Thermodynamic modeling of binary and ternary adsorption on silica gel

Abstract

AbstractQualitative and quantitative characterization and prediction of multicomponent adsorption equilibria are essential for design of environmental remediation processes such as soil vapor extraction, bioventing, and thermal desorption. Single component, binary‐ and ternary‐mixture isotherms on silica gel were measured by the frontal analysis chromatography technique. Binary organic mixtures were composed of environmentally relevant VOCs, hexane/benzene (nonpolar/nonpolar), and hexane/trichloroethylene (nonpolar/slightly‐polar). Water binaries were water with hexane, benzene, or trichloethylene.
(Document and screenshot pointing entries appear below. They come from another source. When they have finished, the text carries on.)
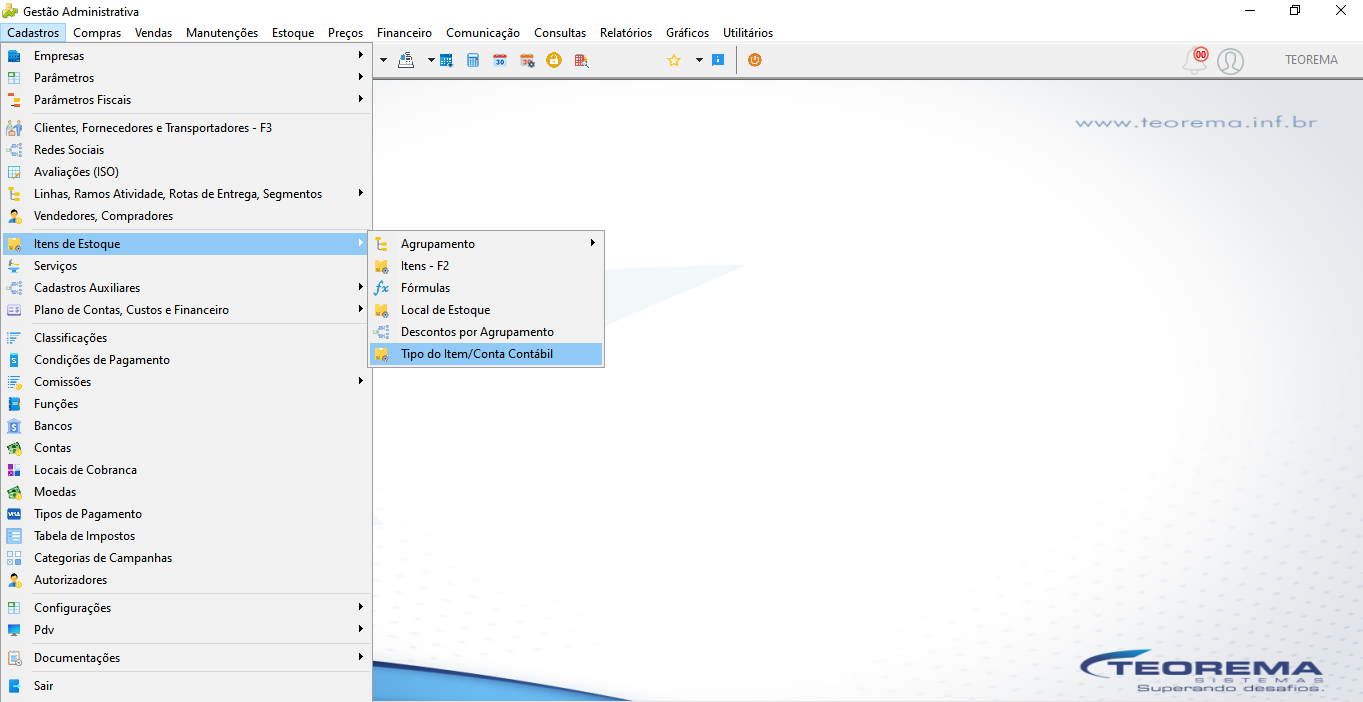
Task: Click the cash register toolbar icon
Action: coord(406,60)
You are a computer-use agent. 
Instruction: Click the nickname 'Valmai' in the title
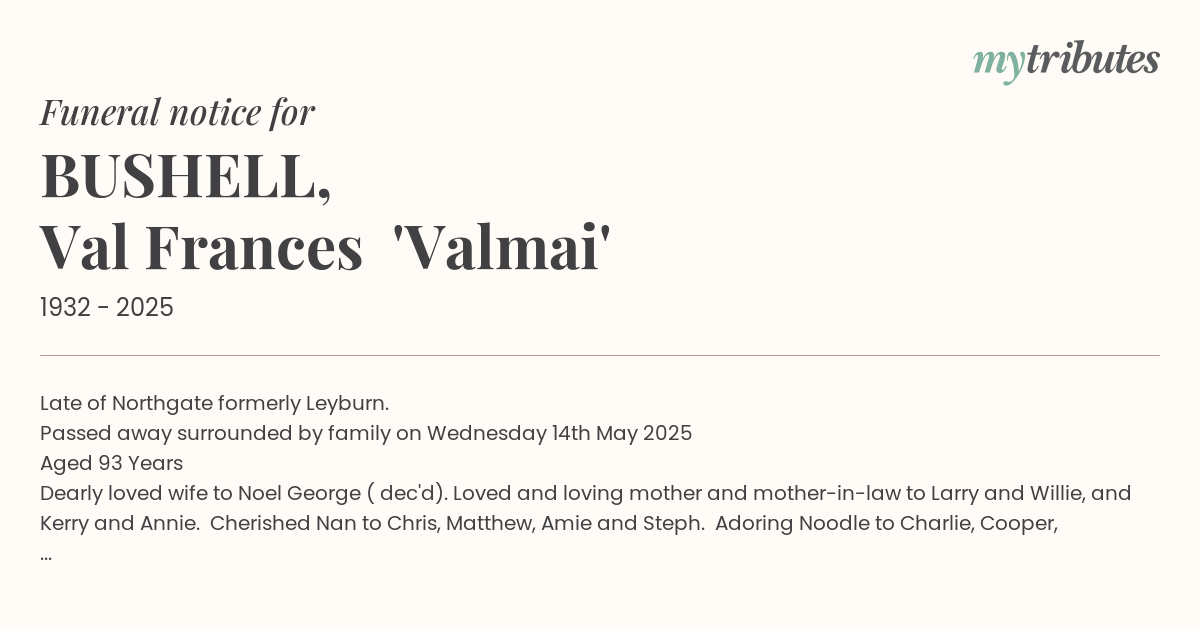coord(496,248)
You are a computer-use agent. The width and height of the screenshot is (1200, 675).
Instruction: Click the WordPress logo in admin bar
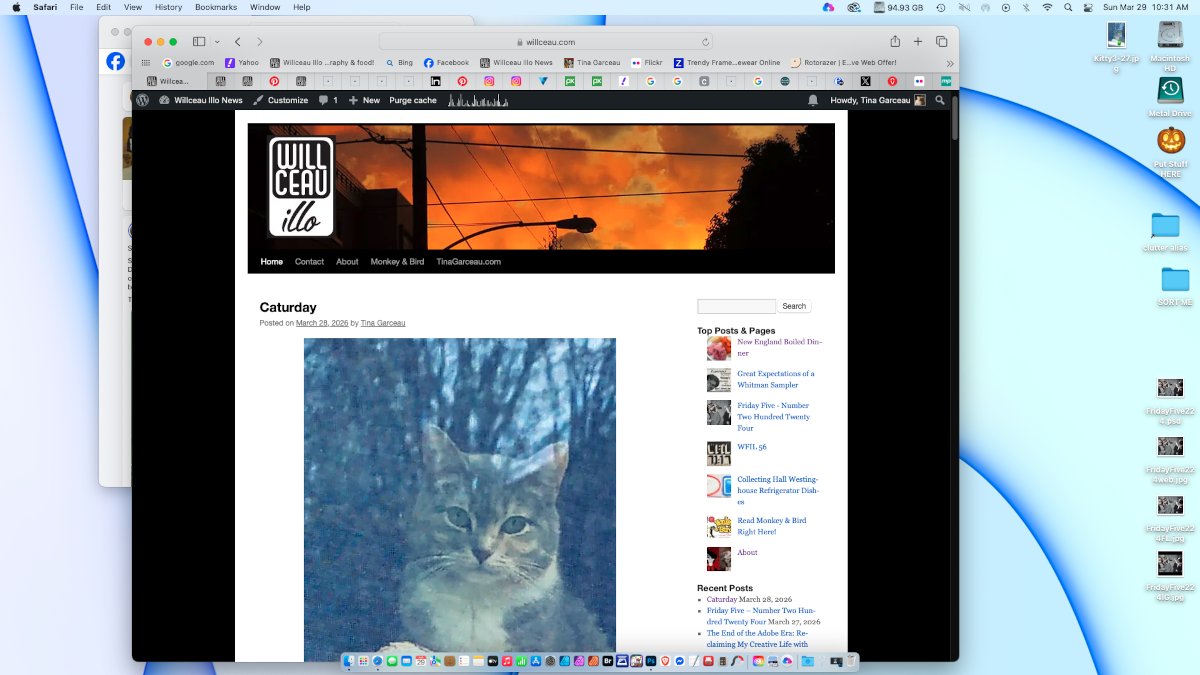[x=143, y=100]
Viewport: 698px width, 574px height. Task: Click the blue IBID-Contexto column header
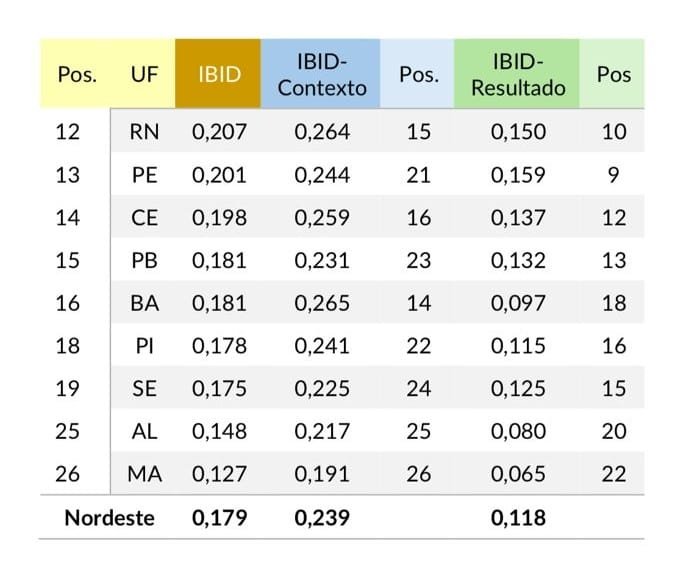coord(322,75)
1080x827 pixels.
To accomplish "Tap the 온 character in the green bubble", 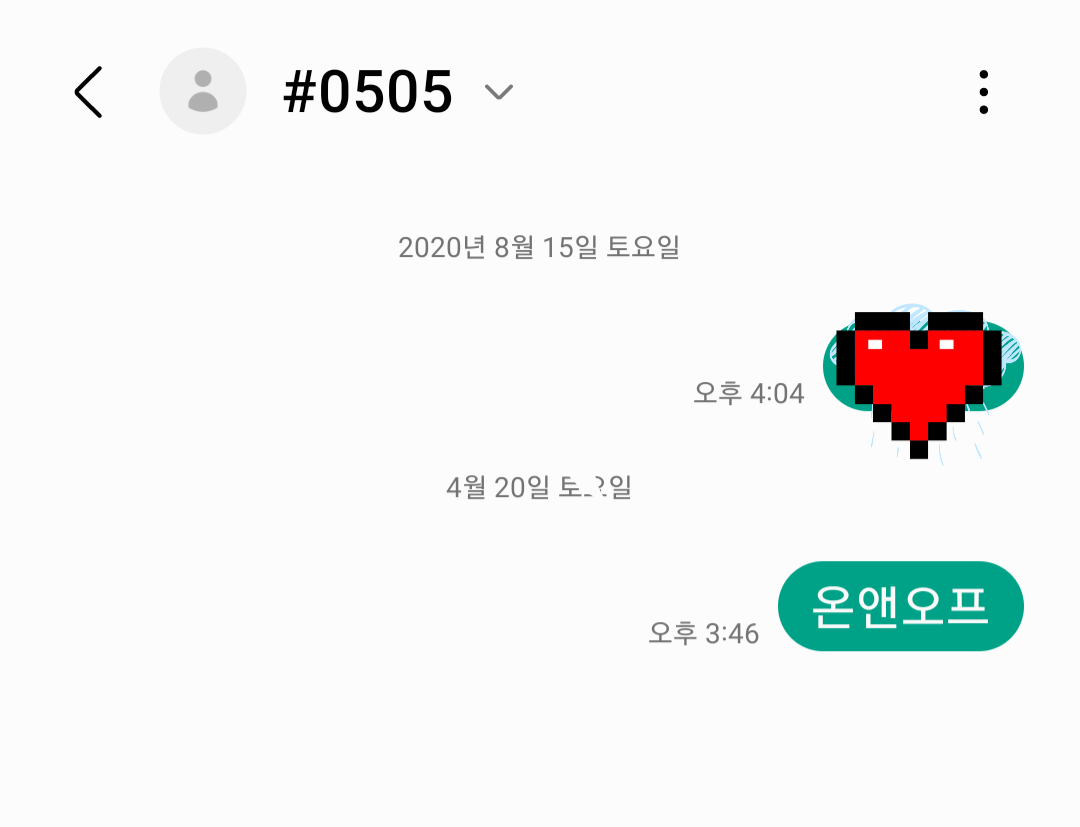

Organic mixtures exhibited enhanced adsorption, where the adsorbed amount for each component was increased due to the second component. Water/hexane and water/benzene mixtures showed noncompetitive adsorption, where water adsorbed onto polar sites and n‐hexane or benzene adsorbed onto nonpolar sites. Competition for polar adsorption sites was observed for the trichloroethylene adsorption in water. Adsorption data of n‐hexane/benzene/water showed that n‐hexane and water were independently adsorbing onto different adsorption sites. Furthermore, n‐hexane and benzene with water showed the same adsorption behavior as without water. For the mixture of n‐hexane/trichloroethylene/water, only the amount of water adsorbed was reduced compared to the pure species adsorption of water. The adsorption equilibria of n‐hexane and trichloroethylene were not influenced in comparison to their pure species isotherms. Mixture isotherms were modeled with IAST, MSAM, and RAST. The nonideal adsorbed phase was characterized using activity coefficients.